[start of ARTICLE]

Let’s say I’m driving down a rural street at night. I’m doing the posted speed limit of 50mph when all of a sudden someone backs their car out of their driveway into the street. Their car is occupying both lanes when the driver sees me coming directly at them, panics, and freezes. I quickly take note that there’s no way for me to stop in time to avoid an impact which would probably kill or at least severely maim us both. Luckily, I notice a field to my right, and quickly cut my wheel to the right while slamming on my brakes. Death is averted, but I run over a log/hit a goat/something else that causes a lot of damage to my car and/or myself, while Dinky McIdiot and his car are completely untouched.
Who is responsible for the damage to my car? Is it something that will go smoothly, or will the insurance companies battle it out for ages before I know?
This is a completely hypothetical situation that has not happened to me or anyone I know, I will not put stock in any answers I receive here, etc., but it’s something I’ve wondered about. I can see it going both ways, since Dinky has obviously been driving recklessly, but it was my decision to veer off into a field and technically his vehicle was not directly involved in the accident.
We’ll say that this happens in New Jersey, since that’s where I do all my driving.
The other driver should be able to be prosecuted for dangerous driving/causing an accident - those sorts of offences, but the effectiveness of that prosecution would be dependent on evidence, witnesses and for that matter, identifying the offender (if he drives on without stopping) - these things are of course true not only in this scenario, but they are particularly pertinent here, as in other cases, an impact between the two vehicles generates evidence in and of itself (as well as often causing the other driver to stop whether or not he wants to).
Then why is the speed limit 65 on most interstate highways?
Hypothetical: I’m driving at 65mph on a three lane highway. I am about to overtake a truck that is one lane to my right. The truck is carrying pianos. When the truck is about two car lengths ahead of me, one of the pianos unexpectedly falls off of the left side of the truck. Obviously, I don’t have enough time to react and the piano totals my car. I am at fault for driving too fast?

[end of ARTICLE]
[start of SUPPLIED INFORMATION]

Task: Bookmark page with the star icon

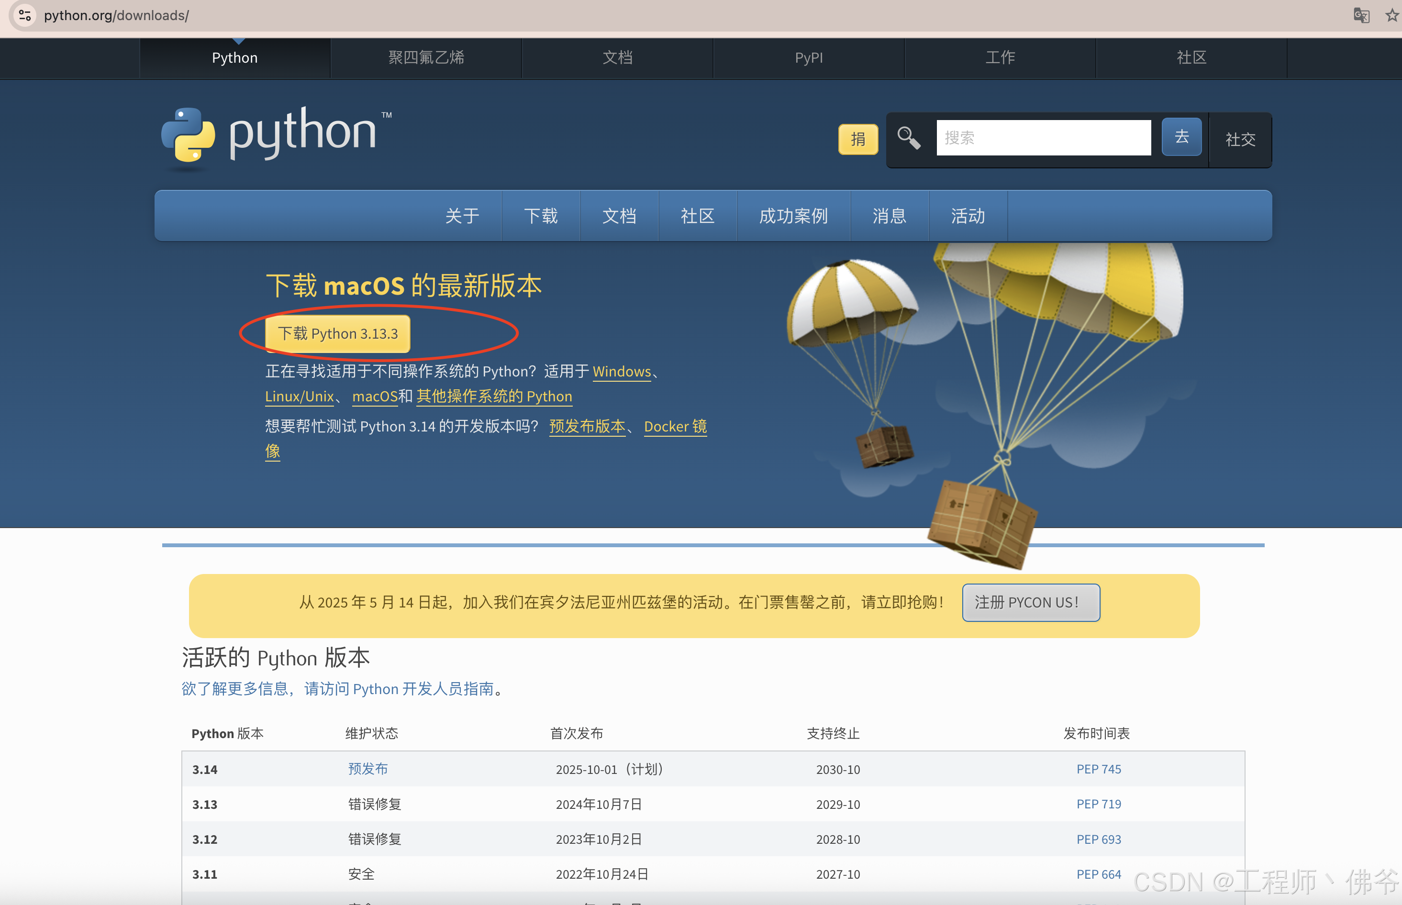Action: (1391, 15)
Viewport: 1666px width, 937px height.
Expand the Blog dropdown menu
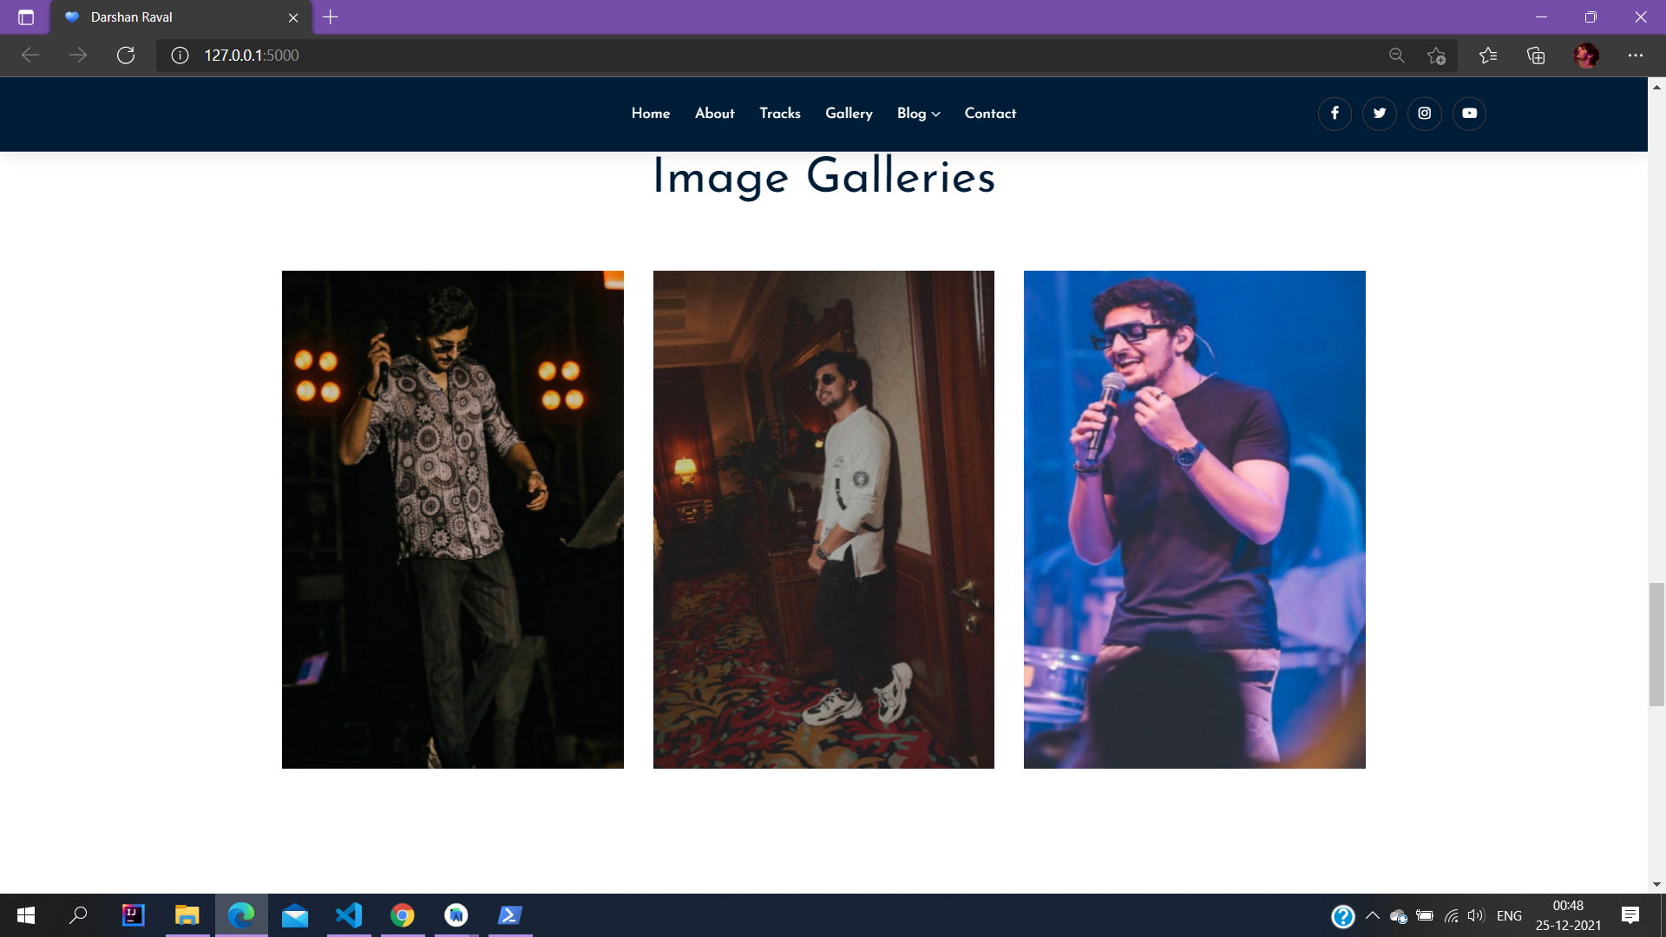918,114
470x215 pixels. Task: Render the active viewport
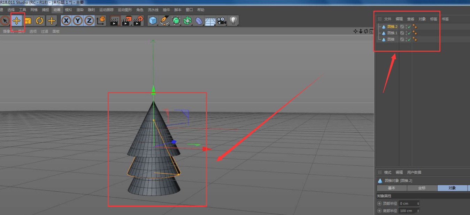click(x=115, y=21)
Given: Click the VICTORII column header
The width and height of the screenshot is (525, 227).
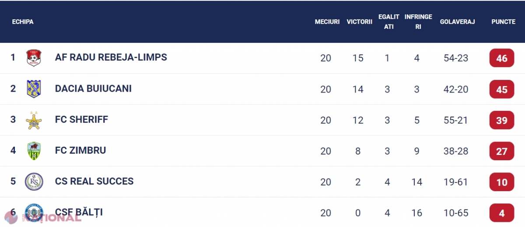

[end of SUPPLIED INFORMATION]

#### TO DO:
Answer these questions from the accident discussion above:
1. What posted speed limit is given for the rural street?
2. In which state is the first scenario set?
3. What is the truck in the highway scenario carrying?

#### WRITTEN SOLUTION:
1. 50mph
2. New Jersey
3. Pianos